EXERCISE BRIEF: Return every record in full. Match each one exactly.

------ EXCERPTED DATA ------

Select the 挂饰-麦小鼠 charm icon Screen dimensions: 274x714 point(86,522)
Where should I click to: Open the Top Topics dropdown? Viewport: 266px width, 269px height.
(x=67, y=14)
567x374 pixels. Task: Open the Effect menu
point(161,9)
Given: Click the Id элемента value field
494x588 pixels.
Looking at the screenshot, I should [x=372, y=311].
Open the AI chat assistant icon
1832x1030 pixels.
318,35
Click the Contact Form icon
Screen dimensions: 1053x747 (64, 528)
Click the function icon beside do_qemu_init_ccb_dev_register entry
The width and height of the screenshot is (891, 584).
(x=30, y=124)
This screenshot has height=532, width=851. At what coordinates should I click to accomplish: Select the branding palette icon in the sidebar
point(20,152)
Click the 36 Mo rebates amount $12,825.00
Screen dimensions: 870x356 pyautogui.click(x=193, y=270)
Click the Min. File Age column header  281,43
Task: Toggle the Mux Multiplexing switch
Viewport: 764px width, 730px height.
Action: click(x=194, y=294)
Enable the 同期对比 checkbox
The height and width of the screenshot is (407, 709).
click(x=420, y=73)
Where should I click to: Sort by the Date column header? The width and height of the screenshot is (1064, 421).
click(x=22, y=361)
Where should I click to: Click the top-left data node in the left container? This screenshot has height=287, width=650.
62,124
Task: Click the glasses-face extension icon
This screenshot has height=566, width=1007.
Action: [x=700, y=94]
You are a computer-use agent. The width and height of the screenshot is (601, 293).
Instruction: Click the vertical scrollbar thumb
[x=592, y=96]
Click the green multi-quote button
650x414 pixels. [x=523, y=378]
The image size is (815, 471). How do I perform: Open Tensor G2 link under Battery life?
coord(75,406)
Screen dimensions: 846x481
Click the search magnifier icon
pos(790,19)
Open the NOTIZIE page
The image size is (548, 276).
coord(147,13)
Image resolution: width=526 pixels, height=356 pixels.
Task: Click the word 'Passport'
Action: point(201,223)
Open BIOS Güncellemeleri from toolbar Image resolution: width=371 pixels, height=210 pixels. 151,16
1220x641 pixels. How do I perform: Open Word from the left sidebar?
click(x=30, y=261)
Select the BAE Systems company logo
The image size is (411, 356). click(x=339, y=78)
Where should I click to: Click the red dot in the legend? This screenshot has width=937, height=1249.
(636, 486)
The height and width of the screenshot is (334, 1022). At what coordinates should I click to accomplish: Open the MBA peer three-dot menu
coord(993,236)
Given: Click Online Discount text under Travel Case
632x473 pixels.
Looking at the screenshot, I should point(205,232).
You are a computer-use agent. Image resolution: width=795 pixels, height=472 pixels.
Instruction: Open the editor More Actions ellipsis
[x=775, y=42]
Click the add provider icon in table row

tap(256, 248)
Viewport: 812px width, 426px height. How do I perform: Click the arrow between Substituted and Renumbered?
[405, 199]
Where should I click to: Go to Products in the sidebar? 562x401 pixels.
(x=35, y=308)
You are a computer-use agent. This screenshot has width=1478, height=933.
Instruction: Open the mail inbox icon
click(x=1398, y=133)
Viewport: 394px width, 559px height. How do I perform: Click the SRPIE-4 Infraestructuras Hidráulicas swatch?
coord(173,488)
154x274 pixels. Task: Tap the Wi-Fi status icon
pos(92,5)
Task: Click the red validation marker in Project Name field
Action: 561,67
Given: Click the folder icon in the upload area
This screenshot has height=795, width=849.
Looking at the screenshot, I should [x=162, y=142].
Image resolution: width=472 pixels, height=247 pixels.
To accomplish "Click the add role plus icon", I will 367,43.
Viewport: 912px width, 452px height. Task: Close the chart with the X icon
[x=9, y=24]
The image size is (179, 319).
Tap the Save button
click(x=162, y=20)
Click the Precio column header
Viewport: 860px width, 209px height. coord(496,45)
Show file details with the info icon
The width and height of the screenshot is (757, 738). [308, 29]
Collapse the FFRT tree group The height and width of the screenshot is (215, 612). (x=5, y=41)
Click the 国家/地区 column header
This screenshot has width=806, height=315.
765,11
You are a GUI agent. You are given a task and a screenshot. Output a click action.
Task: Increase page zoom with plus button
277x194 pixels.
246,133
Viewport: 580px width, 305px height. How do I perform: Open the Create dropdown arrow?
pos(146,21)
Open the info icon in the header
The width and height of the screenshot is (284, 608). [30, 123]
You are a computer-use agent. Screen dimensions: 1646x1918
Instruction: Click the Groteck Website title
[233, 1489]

------

SOLUTION:
Select the 挂饰-麦小鼠 charm icon Screen dimensions: 274x714 point(86,522)
Where should I click to: Open the Top Topics dropdown? Viewport: 266px width, 269px height.
(x=67, y=14)
567x374 pixels. Task: Open the Effect menu
point(161,9)
Given: Click the Id элемента value field
494x588 pixels.
Looking at the screenshot, I should [x=372, y=311].
Open the AI chat assistant icon
1832x1030 pixels.
318,35
Click the Contact Form icon
Screen dimensions: 1053x747 (64, 528)
Click the function icon beside do_qemu_init_ccb_dev_register entry
The width and height of the screenshot is (891, 584).
(x=30, y=124)
This screenshot has height=532, width=851. At what coordinates should I click to accomplish: Select the branding palette icon in the sidebar
point(20,152)
Click the 36 Mo rebates amount $12,825.00
Screen dimensions: 870x356 pyautogui.click(x=193, y=270)
Click the Min. File Age column header  281,43
Task: Toggle the Mux Multiplexing switch
Viewport: 764px width, 730px height.
Action: click(x=194, y=294)
Enable the 同期对比 checkbox
The height and width of the screenshot is (407, 709).
click(x=420, y=73)
Where should I click to: Sort by the Date column header? The width and height of the screenshot is (1064, 421).
click(x=22, y=361)
Where should I click to: Click the top-left data node in the left container? This screenshot has height=287, width=650.
62,124
Task: Click the glasses-face extension icon
This screenshot has height=566, width=1007.
Action: [x=700, y=94]
You are a computer-use agent. The width and height of the screenshot is (601, 293).
Instruction: Click the vertical scrollbar thumb
[x=592, y=96]
Click the green multi-quote button
650x414 pixels. [x=523, y=378]
The image size is (815, 471). How do I perform: Open Tensor G2 link under Battery life?
coord(75,406)
Screen dimensions: 846x481
Click the search magnifier icon
pos(790,19)
Open the NOTIZIE page
The image size is (548, 276).
coord(147,13)
Image resolution: width=526 pixels, height=356 pixels.
Task: Click the word 'Passport'
Action: point(201,223)
Open BIOS Güncellemeleri from toolbar Image resolution: width=371 pixels, height=210 pixels. 151,16
1220x641 pixels. How do I perform: Open Word from the left sidebar?
click(x=30, y=261)
Select the BAE Systems company logo
The image size is (411, 356). click(x=339, y=78)
Where should I click to: Click the red dot in the legend? This screenshot has width=937, height=1249.
(636, 486)
The height and width of the screenshot is (334, 1022). At what coordinates should I click to accomplish: Open the MBA peer three-dot menu
coord(993,236)
Given: Click Online Discount text under Travel Case
632x473 pixels.
Looking at the screenshot, I should point(205,232).
You are a computer-use agent. Image resolution: width=795 pixels, height=472 pixels.
Instruction: Open the editor More Actions ellipsis
[x=775, y=42]
Click the add provider icon in table row

tap(256, 248)
Viewport: 812px width, 426px height. How do I perform: Click the arrow between Substituted and Renumbered?
[405, 199]
Where should I click to: Go to Products in the sidebar? 562x401 pixels.
(x=35, y=308)
You are a computer-use agent. This screenshot has width=1478, height=933.
Instruction: Open the mail inbox icon
click(x=1398, y=133)
Viewport: 394px width, 559px height. How do I perform: Click the SRPIE-4 Infraestructuras Hidráulicas swatch?
coord(173,488)
154x274 pixels. Task: Tap the Wi-Fi status icon
pos(92,5)
Task: Click the red validation marker in Project Name field
Action: 561,67
Given: Click the folder icon in the upload area
This screenshot has height=795, width=849.
Looking at the screenshot, I should [x=162, y=142].
Image resolution: width=472 pixels, height=247 pixels.
To accomplish "Click the add role plus icon", I will 367,43.
Viewport: 912px width, 452px height. Task: Close the chart with the X icon
[x=9, y=24]
The image size is (179, 319).
Tap the Save button
click(x=162, y=20)
Click the Precio column header
Viewport: 860px width, 209px height. coord(496,45)
Show file details with the info icon
The width and height of the screenshot is (757, 738). [308, 29]
Collapse the FFRT tree group The height and width of the screenshot is (215, 612). (x=5, y=41)
Click the 国家/地区 column header
This screenshot has width=806, height=315.
765,11
You are a GUI agent. You are given a task and a screenshot. Output a click action.
Task: Increase page zoom with plus button
277x194 pixels.
246,133
Viewport: 580px width, 305px height. How do I perform: Open the Create dropdown arrow?
pos(146,21)
Open the info icon in the header
The width and height of the screenshot is (284, 608). [30, 123]
You are a computer-use agent. Screen dimensions: 1646x1918
Instruction: Click the Groteck Website title
[233, 1489]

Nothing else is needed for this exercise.